━━━━━ RECORDS FOR THE EXERCISE ━━━━━

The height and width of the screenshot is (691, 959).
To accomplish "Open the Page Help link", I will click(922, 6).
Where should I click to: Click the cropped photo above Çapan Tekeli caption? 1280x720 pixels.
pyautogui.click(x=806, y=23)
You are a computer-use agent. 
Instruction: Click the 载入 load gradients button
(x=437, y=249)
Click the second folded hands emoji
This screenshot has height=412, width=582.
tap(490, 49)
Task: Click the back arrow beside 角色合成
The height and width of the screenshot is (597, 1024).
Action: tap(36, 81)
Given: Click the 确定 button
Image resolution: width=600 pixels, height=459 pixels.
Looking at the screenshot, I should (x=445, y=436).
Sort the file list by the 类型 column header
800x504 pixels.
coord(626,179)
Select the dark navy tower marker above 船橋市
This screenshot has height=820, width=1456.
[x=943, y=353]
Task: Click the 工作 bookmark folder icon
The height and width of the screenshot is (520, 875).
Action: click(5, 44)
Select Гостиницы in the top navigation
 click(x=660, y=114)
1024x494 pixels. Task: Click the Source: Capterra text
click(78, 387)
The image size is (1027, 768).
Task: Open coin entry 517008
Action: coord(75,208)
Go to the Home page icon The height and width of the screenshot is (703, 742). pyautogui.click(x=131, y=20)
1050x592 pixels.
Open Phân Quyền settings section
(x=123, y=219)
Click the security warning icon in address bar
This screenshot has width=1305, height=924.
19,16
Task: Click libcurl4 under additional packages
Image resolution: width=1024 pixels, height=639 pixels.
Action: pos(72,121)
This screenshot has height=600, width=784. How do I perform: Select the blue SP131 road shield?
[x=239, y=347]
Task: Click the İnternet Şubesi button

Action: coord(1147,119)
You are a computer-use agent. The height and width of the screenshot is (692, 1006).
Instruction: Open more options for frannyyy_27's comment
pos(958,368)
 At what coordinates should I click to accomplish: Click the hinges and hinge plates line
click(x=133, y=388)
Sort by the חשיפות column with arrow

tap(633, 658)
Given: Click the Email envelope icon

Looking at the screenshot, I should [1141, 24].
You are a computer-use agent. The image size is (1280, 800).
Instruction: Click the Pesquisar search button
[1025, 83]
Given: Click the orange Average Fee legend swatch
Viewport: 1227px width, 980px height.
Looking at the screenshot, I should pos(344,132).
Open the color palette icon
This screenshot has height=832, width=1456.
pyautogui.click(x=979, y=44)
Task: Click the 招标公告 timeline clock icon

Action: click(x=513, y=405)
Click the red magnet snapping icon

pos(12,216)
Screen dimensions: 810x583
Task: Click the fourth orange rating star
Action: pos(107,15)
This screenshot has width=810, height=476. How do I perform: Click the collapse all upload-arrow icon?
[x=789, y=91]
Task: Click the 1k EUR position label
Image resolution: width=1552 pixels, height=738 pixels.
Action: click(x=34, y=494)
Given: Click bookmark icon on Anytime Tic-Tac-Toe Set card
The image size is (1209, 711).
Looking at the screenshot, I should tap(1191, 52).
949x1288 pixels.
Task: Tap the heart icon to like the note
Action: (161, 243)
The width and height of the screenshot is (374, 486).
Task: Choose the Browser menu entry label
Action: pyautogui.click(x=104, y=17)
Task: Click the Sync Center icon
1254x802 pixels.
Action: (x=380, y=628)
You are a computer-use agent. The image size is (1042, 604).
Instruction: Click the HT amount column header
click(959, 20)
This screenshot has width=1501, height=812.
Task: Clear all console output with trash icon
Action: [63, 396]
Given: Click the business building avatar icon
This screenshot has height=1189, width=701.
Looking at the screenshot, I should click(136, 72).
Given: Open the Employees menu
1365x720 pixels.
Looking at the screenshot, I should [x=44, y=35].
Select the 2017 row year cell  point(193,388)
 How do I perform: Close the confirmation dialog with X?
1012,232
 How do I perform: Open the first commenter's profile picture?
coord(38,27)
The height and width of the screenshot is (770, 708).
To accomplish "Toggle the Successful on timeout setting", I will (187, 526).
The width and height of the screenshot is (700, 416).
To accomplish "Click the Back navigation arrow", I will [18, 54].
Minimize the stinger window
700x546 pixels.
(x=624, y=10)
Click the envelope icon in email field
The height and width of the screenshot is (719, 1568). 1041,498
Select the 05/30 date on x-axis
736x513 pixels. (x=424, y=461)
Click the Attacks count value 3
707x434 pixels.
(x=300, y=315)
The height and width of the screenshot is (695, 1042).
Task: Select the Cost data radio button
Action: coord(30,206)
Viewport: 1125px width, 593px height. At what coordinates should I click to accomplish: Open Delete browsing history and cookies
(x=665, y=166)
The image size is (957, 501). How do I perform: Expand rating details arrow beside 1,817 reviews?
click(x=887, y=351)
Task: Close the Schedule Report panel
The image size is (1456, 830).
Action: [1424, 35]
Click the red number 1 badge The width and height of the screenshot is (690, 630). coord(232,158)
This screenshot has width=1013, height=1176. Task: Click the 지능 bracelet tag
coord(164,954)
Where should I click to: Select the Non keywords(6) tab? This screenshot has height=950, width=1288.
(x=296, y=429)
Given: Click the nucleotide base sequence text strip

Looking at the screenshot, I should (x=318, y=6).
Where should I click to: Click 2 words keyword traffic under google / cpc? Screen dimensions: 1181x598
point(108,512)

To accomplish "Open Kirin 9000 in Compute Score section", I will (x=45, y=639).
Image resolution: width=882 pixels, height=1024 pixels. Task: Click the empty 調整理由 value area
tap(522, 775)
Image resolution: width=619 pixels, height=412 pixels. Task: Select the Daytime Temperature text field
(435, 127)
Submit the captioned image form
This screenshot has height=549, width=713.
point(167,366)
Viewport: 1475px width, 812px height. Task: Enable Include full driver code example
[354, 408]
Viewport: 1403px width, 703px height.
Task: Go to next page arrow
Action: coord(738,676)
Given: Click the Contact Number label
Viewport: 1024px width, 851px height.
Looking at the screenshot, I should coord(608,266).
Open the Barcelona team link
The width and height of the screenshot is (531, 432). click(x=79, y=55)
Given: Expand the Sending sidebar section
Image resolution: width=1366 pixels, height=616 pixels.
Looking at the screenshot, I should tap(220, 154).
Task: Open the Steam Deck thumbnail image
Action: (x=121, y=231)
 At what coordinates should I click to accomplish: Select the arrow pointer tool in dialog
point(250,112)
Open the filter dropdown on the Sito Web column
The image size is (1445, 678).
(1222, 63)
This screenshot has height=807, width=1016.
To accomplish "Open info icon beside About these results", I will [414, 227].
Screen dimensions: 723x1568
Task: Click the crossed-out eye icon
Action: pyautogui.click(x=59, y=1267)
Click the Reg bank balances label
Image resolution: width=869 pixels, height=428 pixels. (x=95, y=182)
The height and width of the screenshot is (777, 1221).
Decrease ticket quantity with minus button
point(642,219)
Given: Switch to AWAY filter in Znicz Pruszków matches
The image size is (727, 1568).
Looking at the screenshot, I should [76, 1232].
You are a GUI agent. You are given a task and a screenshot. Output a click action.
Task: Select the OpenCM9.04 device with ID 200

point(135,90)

━━━━━

TASK DIRECTIONS – Each entry must be output exactly as it was written.

RESPONSE –
The height and width of the screenshot is (691, 959).
To accomplish "Open the Page Help link", I will click(922, 6).
Where should I click to: Click the cropped photo above Çapan Tekeli caption? 1280x720 pixels.
pyautogui.click(x=806, y=23)
You are a computer-use agent. 
Instruction: Click the 载入 load gradients button
(x=437, y=249)
Click the second folded hands emoji
This screenshot has height=412, width=582.
tap(490, 49)
Task: Click the back arrow beside 角色合成
The height and width of the screenshot is (597, 1024).
Action: tap(36, 81)
Given: Click the 确定 button
Image resolution: width=600 pixels, height=459 pixels.
Looking at the screenshot, I should (x=445, y=436).
Sort the file list by the 类型 column header
800x504 pixels.
coord(626,179)
Select the dark navy tower marker above 船橋市
This screenshot has height=820, width=1456.
[x=943, y=353]
Task: Click the 工作 bookmark folder icon
The height and width of the screenshot is (520, 875).
Action: click(5, 44)
Select Гостиницы in the top navigation
 click(x=660, y=114)
1024x494 pixels. Task: Click the Source: Capterra text
click(78, 387)
The image size is (1027, 768).
Task: Open coin entry 517008
Action: coord(75,208)
Go to the Home page icon The height and width of the screenshot is (703, 742). pyautogui.click(x=131, y=20)
1050x592 pixels.
Open Phân Quyền settings section
(x=123, y=219)
Click the security warning icon in address bar
This screenshot has width=1305, height=924.
19,16
Task: Click libcurl4 under additional packages
Image resolution: width=1024 pixels, height=639 pixels.
Action: pos(72,121)
This screenshot has height=600, width=784. How do I perform: Select the blue SP131 road shield?
[x=239, y=347]
Task: Click the İnternet Şubesi button

Action: coord(1147,119)
You are a computer-use agent. The height and width of the screenshot is (692, 1006).
Instruction: Open more options for frannyyy_27's comment
pos(958,368)
 At what coordinates should I click to accomplish: Click the hinges and hinge plates line
click(x=133, y=388)
Sort by the חשיפות column with arrow

tap(633, 658)
Given: Click the Email envelope icon

Looking at the screenshot, I should [1141, 24].
You are a computer-use agent. The image size is (1280, 800).
Instruction: Click the Pesquisar search button
[1025, 83]
Given: Click the orange Average Fee legend swatch
Viewport: 1227px width, 980px height.
Looking at the screenshot, I should pos(344,132).
Open the color palette icon
This screenshot has height=832, width=1456.
pyautogui.click(x=979, y=44)
Task: Click the 招标公告 timeline clock icon

Action: click(x=513, y=405)
Click the red magnet snapping icon

pos(12,216)
Screen dimensions: 810x583
Task: Click the fourth orange rating star
Action: pos(107,15)
This screenshot has width=810, height=476. How do I perform: Click the collapse all upload-arrow icon?
[x=789, y=91]
Task: Click the 1k EUR position label
Image resolution: width=1552 pixels, height=738 pixels.
Action: click(x=34, y=494)
Given: Click bookmark icon on Anytime Tic-Tac-Toe Set card
The image size is (1209, 711).
Looking at the screenshot, I should tap(1191, 52).
949x1288 pixels.
Task: Tap the heart icon to like the note
Action: (161, 243)
The width and height of the screenshot is (374, 486).
Task: Choose the Browser menu entry label
Action: pyautogui.click(x=104, y=17)
Task: Click the Sync Center icon
1254x802 pixels.
Action: (x=380, y=628)
You are a computer-use agent. The image size is (1042, 604).
Instruction: Click the HT amount column header
click(959, 20)
This screenshot has width=1501, height=812.
Task: Clear all console output with trash icon
Action: [63, 396]
Given: Click the business building avatar icon
This screenshot has height=1189, width=701.
Looking at the screenshot, I should click(136, 72).
Given: Open the Employees menu
1365x720 pixels.
Looking at the screenshot, I should [x=44, y=35].
Select the 2017 row year cell  point(193,388)
 How do I perform: Close the confirmation dialog with X?
1012,232
 How do I perform: Open the first commenter's profile picture?
coord(38,27)
The height and width of the screenshot is (770, 708).
To accomplish "Toggle the Successful on timeout setting", I will (187, 526).
The width and height of the screenshot is (700, 416).
To accomplish "Click the Back navigation arrow", I will [18, 54].
Minimize the stinger window
700x546 pixels.
(x=624, y=10)
Click the envelope icon in email field
The height and width of the screenshot is (719, 1568). 1041,498
Select the 05/30 date on x-axis
736x513 pixels. (x=424, y=461)
Click the Attacks count value 3
707x434 pixels.
(x=300, y=315)
The height and width of the screenshot is (695, 1042).
Task: Select the Cost data radio button
Action: coord(30,206)
Viewport: 1125px width, 593px height. At what coordinates should I click to accomplish: Open Delete browsing history and cookies
(x=665, y=166)
The image size is (957, 501). How do I perform: Expand rating details arrow beside 1,817 reviews?
click(x=887, y=351)
Task: Close the Schedule Report panel
The image size is (1456, 830).
Action: [1424, 35]
Click the red number 1 badge The width and height of the screenshot is (690, 630). coord(232,158)
This screenshot has width=1013, height=1176. Task: Click the 지능 bracelet tag
coord(164,954)
Where should I click to: Select the Non keywords(6) tab? This screenshot has height=950, width=1288.
(x=296, y=429)
Given: Click the nucleotide base sequence text strip

Looking at the screenshot, I should (x=318, y=6).
Where should I click to: Click 2 words keyword traffic under google / cpc? Screen dimensions: 1181x598
point(108,512)

To accomplish "Open Kirin 9000 in Compute Score section", I will (x=45, y=639).
Image resolution: width=882 pixels, height=1024 pixels. Task: Click the empty 調整理由 value area
tap(522, 775)
Image resolution: width=619 pixels, height=412 pixels. Task: Select the Daytime Temperature text field
(435, 127)
Submit the captioned image form
This screenshot has height=549, width=713.
point(167,366)
Viewport: 1475px width, 812px height. Task: Enable Include full driver code example
[354, 408]
Viewport: 1403px width, 703px height.
Task: Go to next page arrow
Action: coord(738,676)
Given: Click the Contact Number label
Viewport: 1024px width, 851px height.
Looking at the screenshot, I should coord(608,266).
Open the Barcelona team link
The width and height of the screenshot is (531, 432). click(x=79, y=55)
Given: Expand the Sending sidebar section
Image resolution: width=1366 pixels, height=616 pixels.
Looking at the screenshot, I should tap(220, 154).
Task: Open the Steam Deck thumbnail image
Action: (x=121, y=231)
 At what coordinates should I click to accomplish: Select the arrow pointer tool in dialog
point(250,112)
Open the filter dropdown on the Sito Web column
The image size is (1445, 678).
(1222, 63)
This screenshot has height=807, width=1016.
To accomplish "Open info icon beside About these results", I will [414, 227].
Screen dimensions: 723x1568
Task: Click the crossed-out eye icon
Action: pyautogui.click(x=59, y=1267)
Click the Reg bank balances label
Image resolution: width=869 pixels, height=428 pixels. (x=95, y=182)
The height and width of the screenshot is (777, 1221).
Decrease ticket quantity with minus button
point(642,219)
Given: Switch to AWAY filter in Znicz Pruszków matches
The image size is (727, 1568).
Looking at the screenshot, I should [76, 1232].
You are a GUI agent. You are given a task and a screenshot. Output a click action.
Task: Select the OpenCM9.04 device with ID 200

point(135,90)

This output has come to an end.